How Fast Do AMH Levels Decline With Age?

Anti-Müllerian Hormone (AMH) is a protein hormone that reliably indicates a woman’s ovarian reserve, representing the remaining supply of eggs. The amount of AMH circulating in the blood reflects the size of the pool of follicles available to mature. The trajectory of AMH levels is not a simple straight line but rather a curve that changes speed across the reproductive lifespan. Understanding the specific rate of this reduction and the factors that accelerate it is important for informed family planning.

Understanding Anti-Müllerian Hormone (AMH)

AMH is produced by the granulosa cells that encircle the eggs within the ovaries. Specifically, it is secreted by small, growing follicles, known as preantral and small antral follicles, which are less than four millimeters in diameter. AMH plays a regulatory role by inhibiting the premature recruitment of resting follicles into the growth cycle, acting as a brake on follicular depletion. Unlike other reproductive hormones, AMH levels remain relatively stable throughout the menstrual cycle, making it a convenient measure of ovarian reserve via a simple blood test.

The Standard Trajectory of AMH Decline

The concentration of AMH follows a predictable, non-linear pattern of decrease across a woman’s reproductive years. Levels typically peak or plateau during the early twenties, reflecting the largest number of small, growing follicles. This peak is followed by a gradual, steady reduction that marks the initial phase of ovarian aging.

During the late twenties and early thirties, the decline is relatively slow, often progressing at an approximate rate of five to ten percent per year. For example, a woman at age 30 may have a median AMH level around 2.5 nanograms per milliliter (ng/mL). This phase of slow loss continues until a distinct point of acceleration is reached.

The steepest part of the decline typically begins in the mid-thirties, often around age 35 to 37. At this point, the rate of follicular loss accelerates significantly, sometimes increasing to 15 to 20 percent or more annually. This rapid drop means the median AMH value may fall to around 1.5 ng/mL by age 35 and continues downward sharply into the forties, becoming nearly undetectable near menopause.

Non-Age Factors Influencing AMH Levels

While chronological age is the primary determinant of AMH decline, several external and medical factors can cause AMH levels to drop more quickly. Certain medical interventions, such as chemotherapy or radiation, are known to be gonadotoxic, directly damaging the granulosa cells that produce AMH. For example, chemotherapy can cause AMH levels to plummet immediately, sometimes falling from a baseline of approximately 3.0 ng/mL to 0.3 ng/mL during treatment.

Surgical procedures involving the ovaries can also lead to a measurable, sudden decrease in AMH. The laparoscopic removal of endometriomas, cysts associated with endometriosis, is particularly noted for this effect. This surgery can cause an immediate drop in AMH levels, with studies showing a decline of 50 to 70 percent compared to pre-surgery baseline levels. The reduction is often more severe with bilateral surgery or when excessive cautery is used near the ovarian tissue.

Lifestyle choices, such as active smoking, are strongly associated with a faster rate of follicular depletion. Current smokers often exhibit significantly lower AMH values than non-smokers of the same age, with some research indicating a 44 percent lower AMH in late-reproductive age women who smoke. Additionally, genetic predisposition plays a role, as some women naturally begin life with a smaller primordial follicle pool, leading to lower AMH levels throughout their reproductive years.

Clinical Interpretation of AMH Measurement

In a clinical setting, AMH measurement is used primarily to estimate the remaining reproductive time horizon and predict the ovarian response to fertility treatments. For patients undergoing in vitro fertilization (IVF), AMH is a tool for predicting the number of eggs likely to be retrieved after ovarian stimulation. For instance, a serum AMH level below 1.0 to 1.26 ng/mL is often a threshold used to predict a poor ovarian response, suggesting a low yield of fewer than four oocytes.

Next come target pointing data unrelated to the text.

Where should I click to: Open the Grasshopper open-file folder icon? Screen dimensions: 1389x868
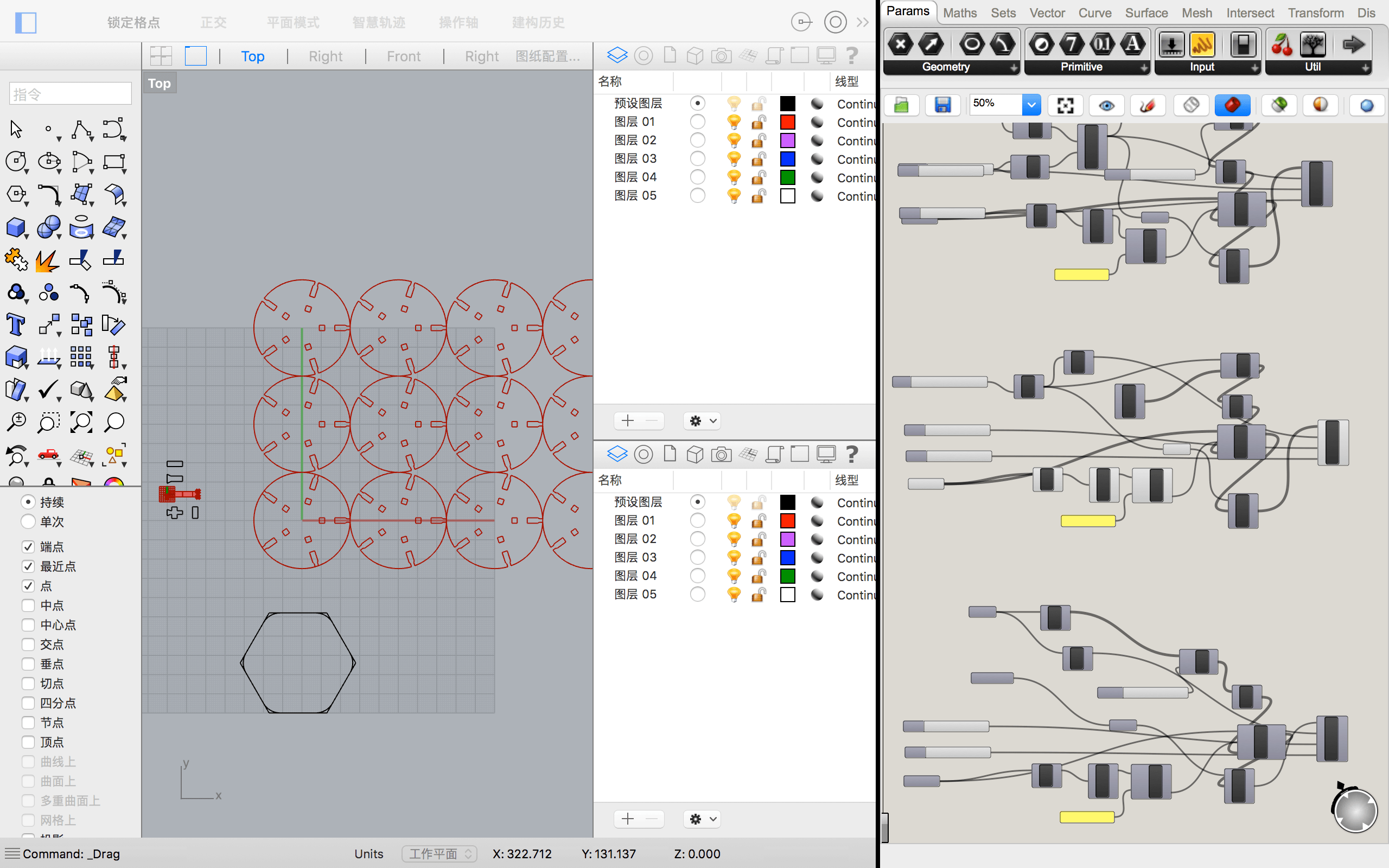901,105
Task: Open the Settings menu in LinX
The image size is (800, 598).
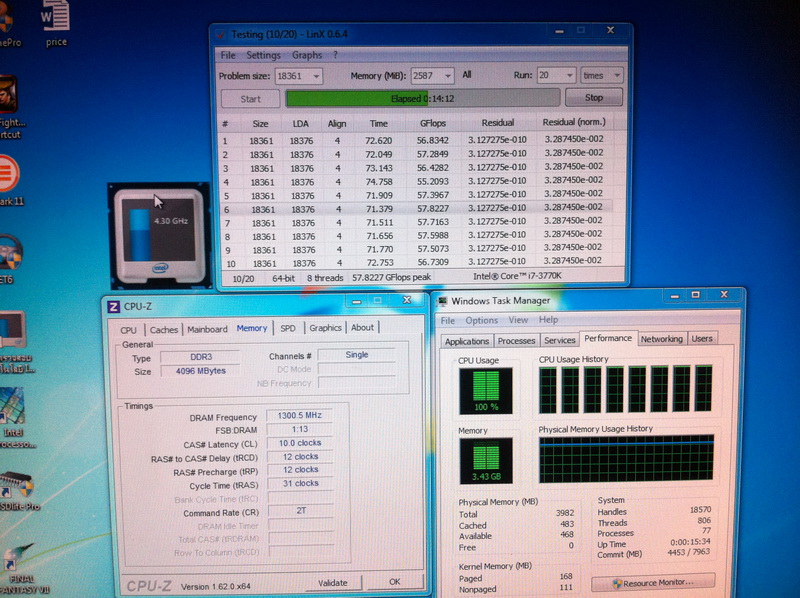Action: (264, 55)
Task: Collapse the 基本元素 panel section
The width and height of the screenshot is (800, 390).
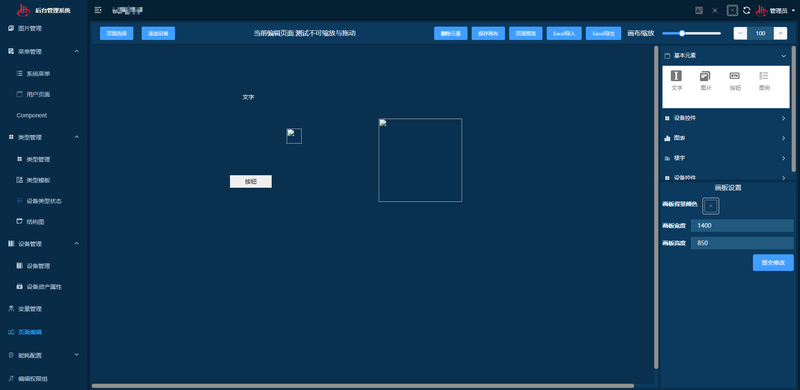Action: pyautogui.click(x=725, y=56)
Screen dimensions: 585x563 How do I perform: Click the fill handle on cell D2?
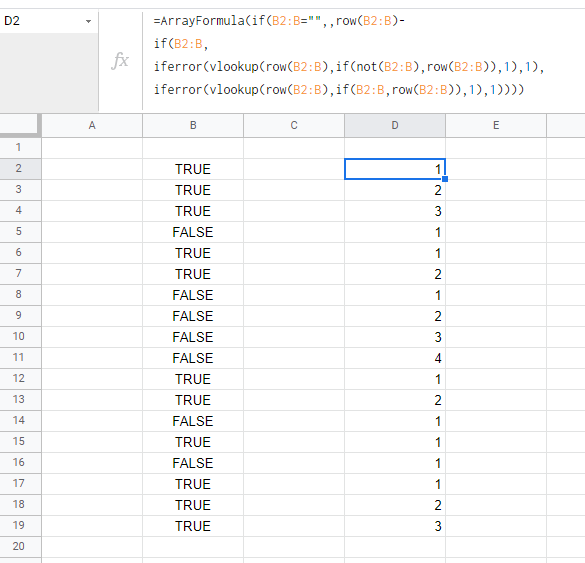(x=445, y=179)
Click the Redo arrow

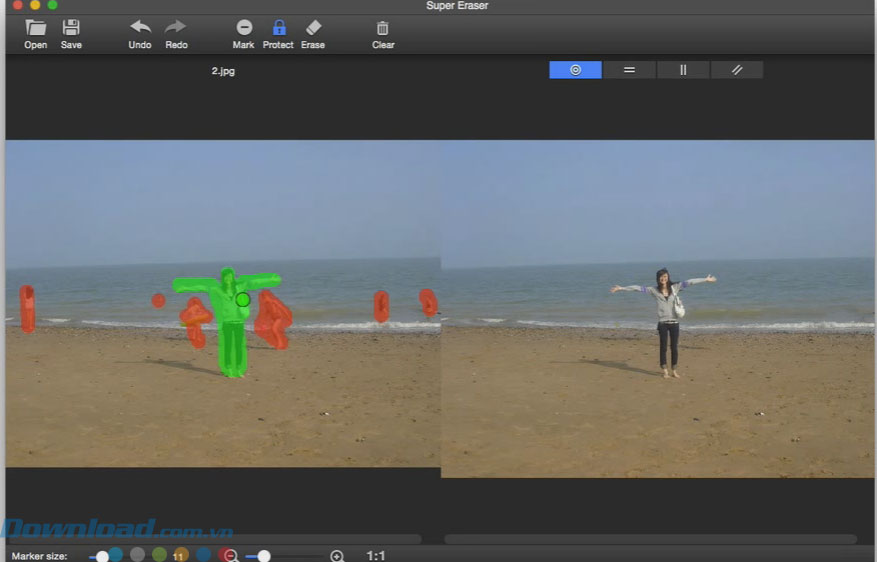(176, 29)
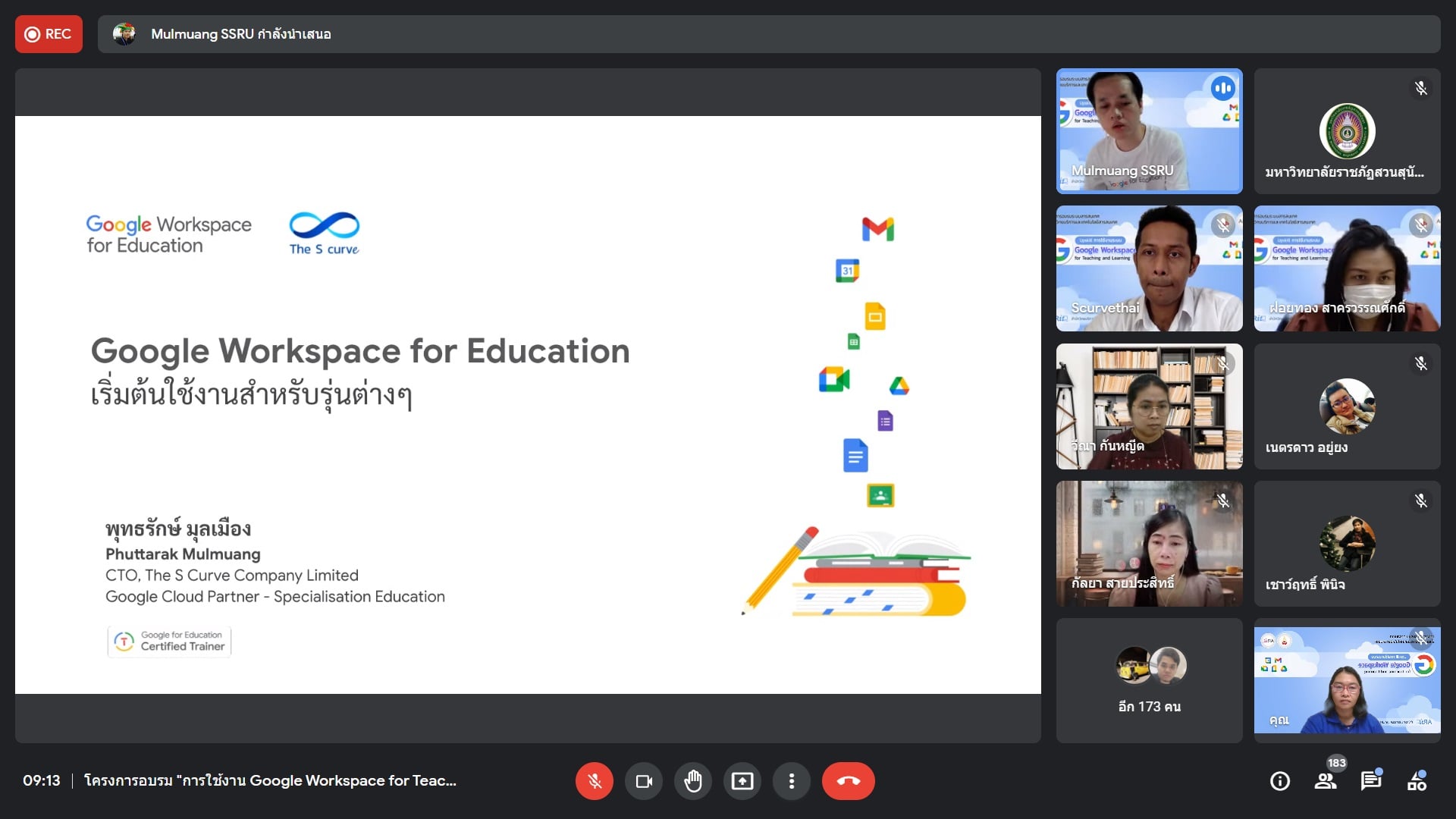Expand the 'อีก 173 คน' others tile
This screenshot has height=819, width=1456.
(x=1149, y=680)
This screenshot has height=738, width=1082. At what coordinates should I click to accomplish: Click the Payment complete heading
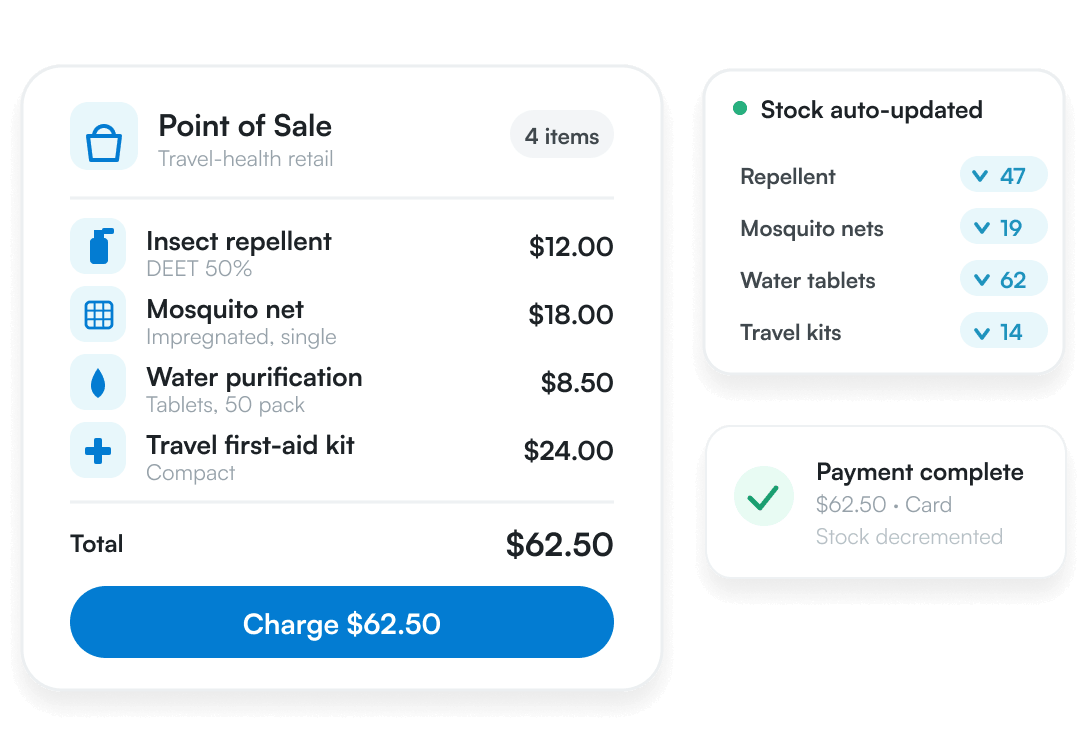click(920, 472)
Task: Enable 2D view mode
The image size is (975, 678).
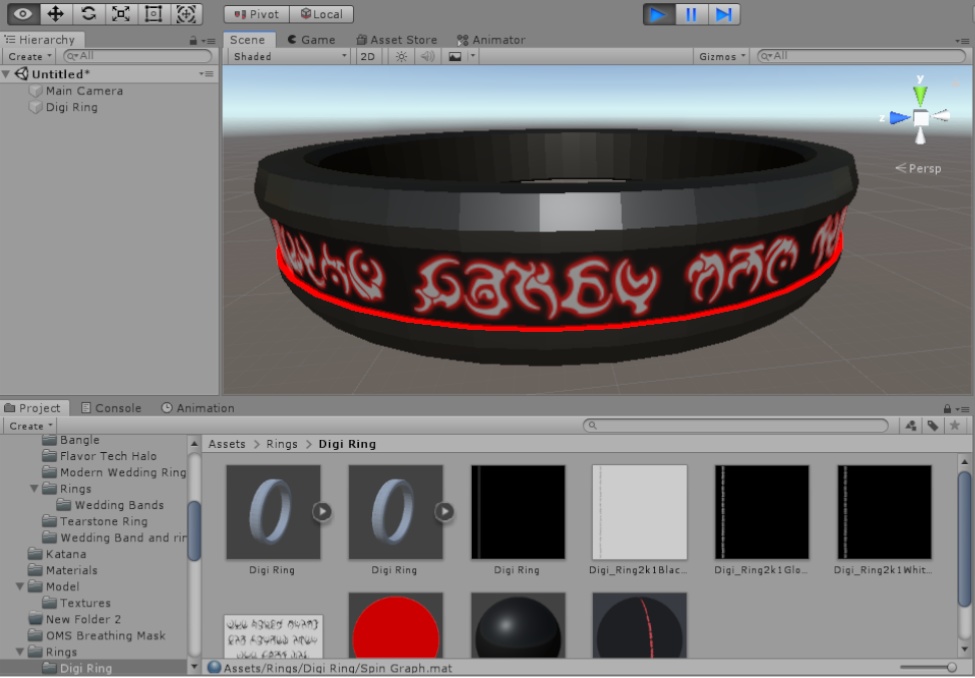Action: [367, 56]
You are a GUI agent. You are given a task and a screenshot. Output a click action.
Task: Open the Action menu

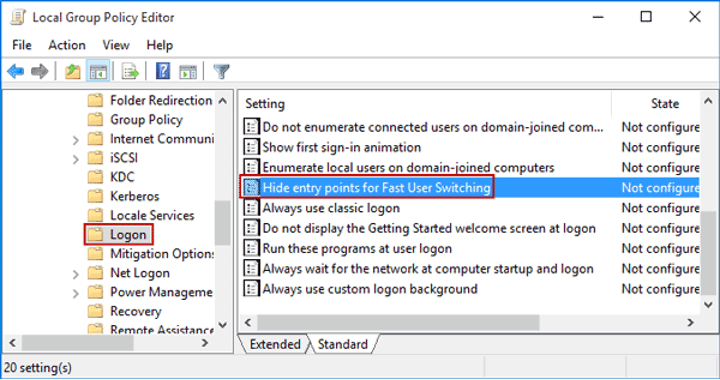[x=67, y=45]
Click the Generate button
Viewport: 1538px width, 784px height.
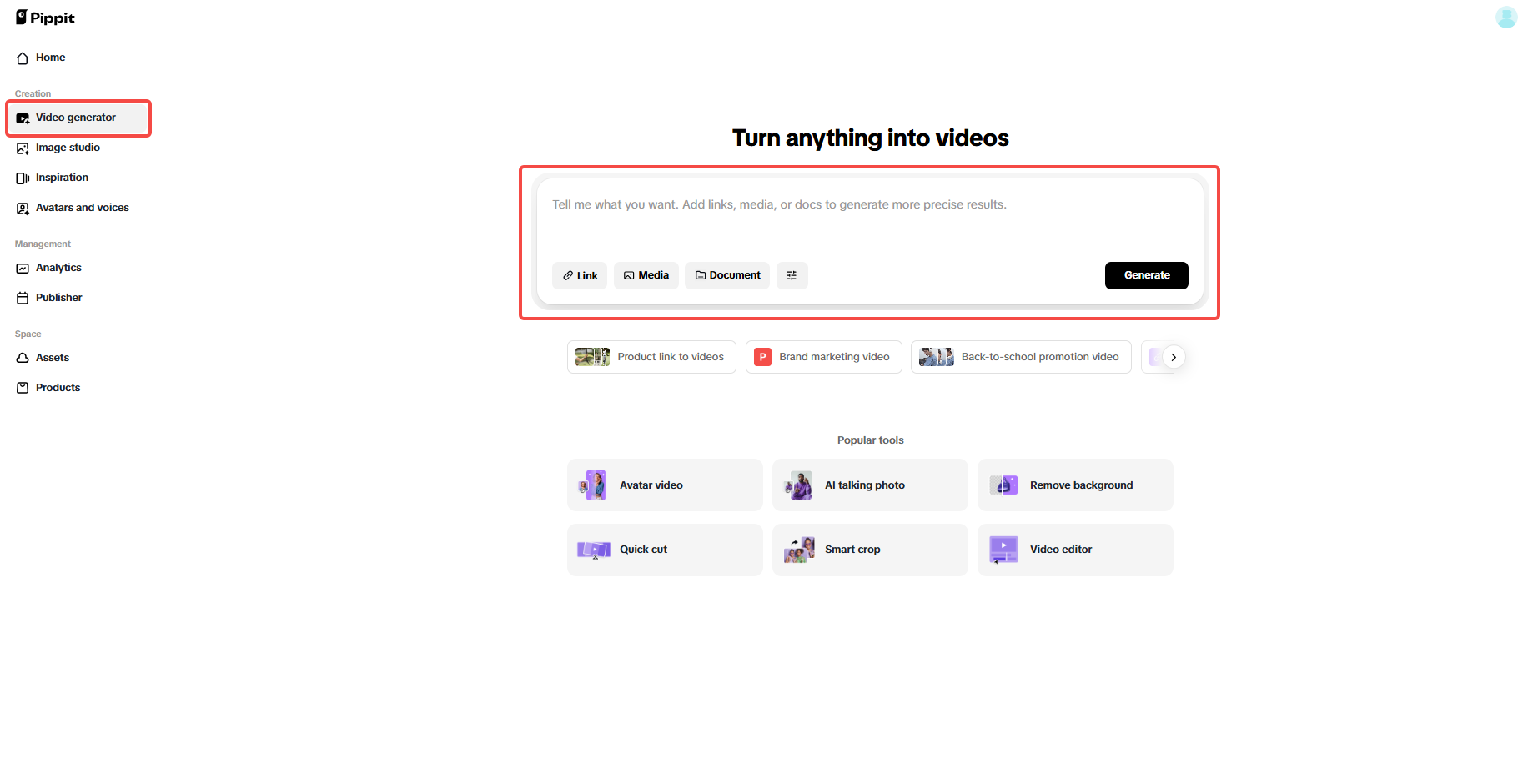[1146, 275]
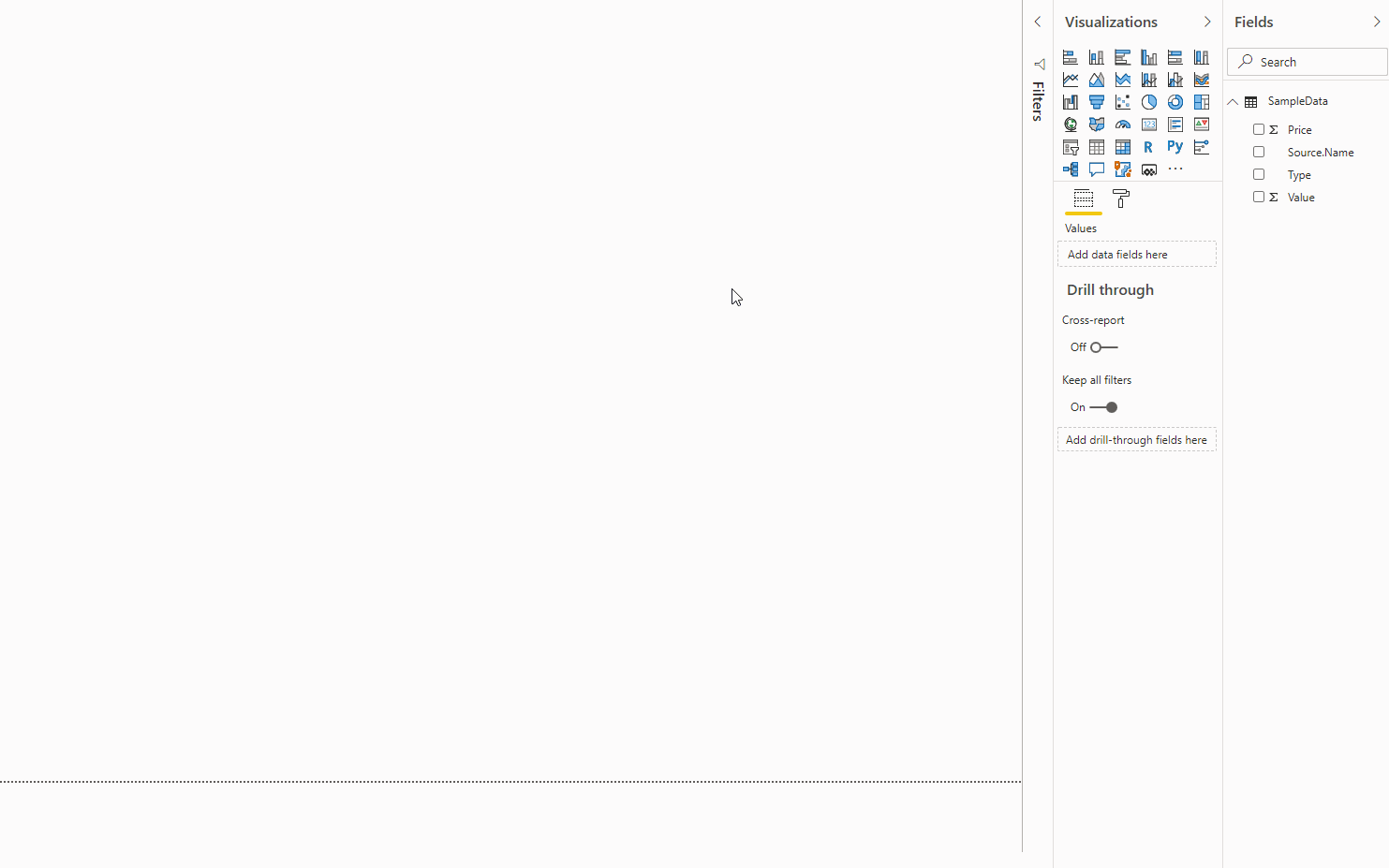Insert a Funnel chart visual
The height and width of the screenshot is (868, 1389).
pos(1096,101)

Conversely, a high AMH level, often above 3.5 ng/mL, can predict a hyper-response to stimulation, helping clinicians manage the risk of Ovarian Hyperstimulation Syndrome (OHSS). Physicians use these specific numerical cut-offs to tailor medication dosage for each patient, optimizing the outcome while maintaining safety.

It is important to recognize that AMH only measures the quantity of the remaining egg supply. AMH is considered a poor predictor of egg quality, which is the genetic health of the eggs. Egg quality is overwhelmingly determined by chronological age, meaning a younger woman with a low AMH level still has a higher probability of producing genetically normal eggs than an older woman. Therefore, a low AMH alone does not predict infertility or the chance of natural conception in the short term.